Aim of the exercise: Each entry should be set down again verbatim, with the images omitted.

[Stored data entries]
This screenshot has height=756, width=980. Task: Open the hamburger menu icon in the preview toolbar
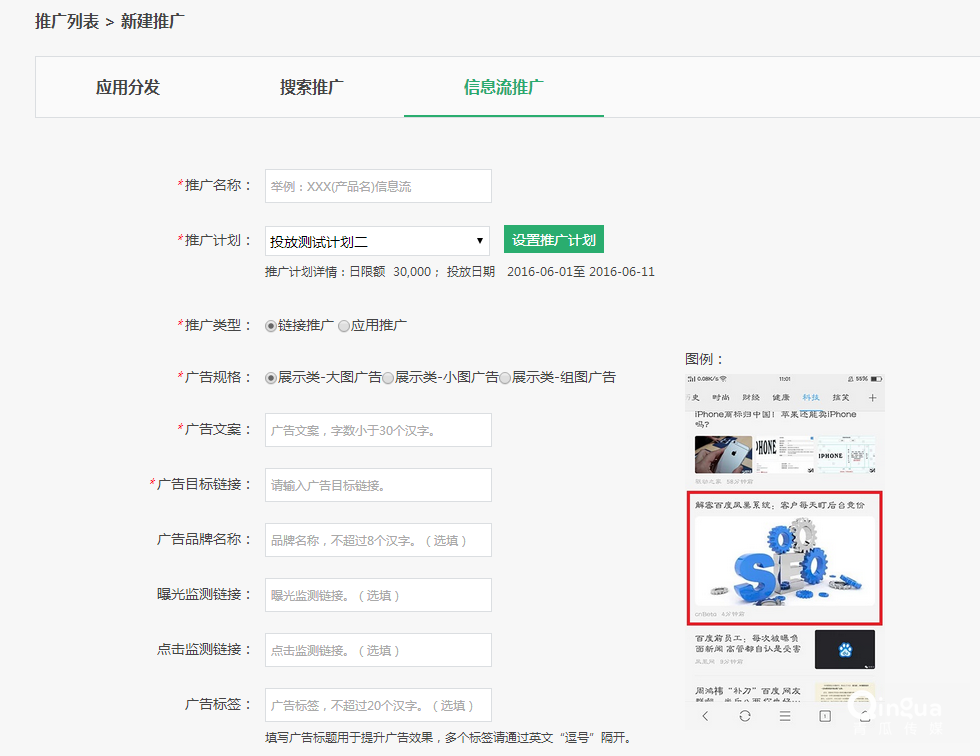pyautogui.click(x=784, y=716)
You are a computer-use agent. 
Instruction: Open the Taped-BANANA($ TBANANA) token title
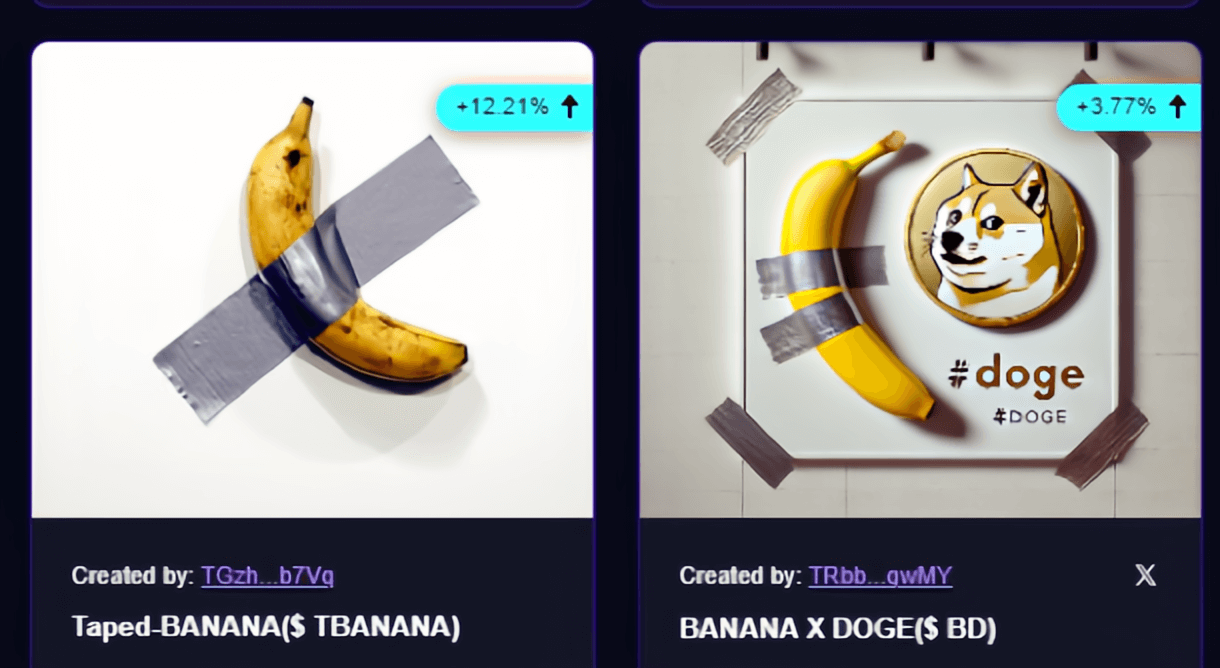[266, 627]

Your solution:
This screenshot has height=756, width=980. Task: Open the hamburger menu icon in the preview toolbar
pyautogui.click(x=784, y=716)
You are a computer-use agent. 
Instruction: Open the Taped-BANANA($ TBANANA) token title
[266, 627]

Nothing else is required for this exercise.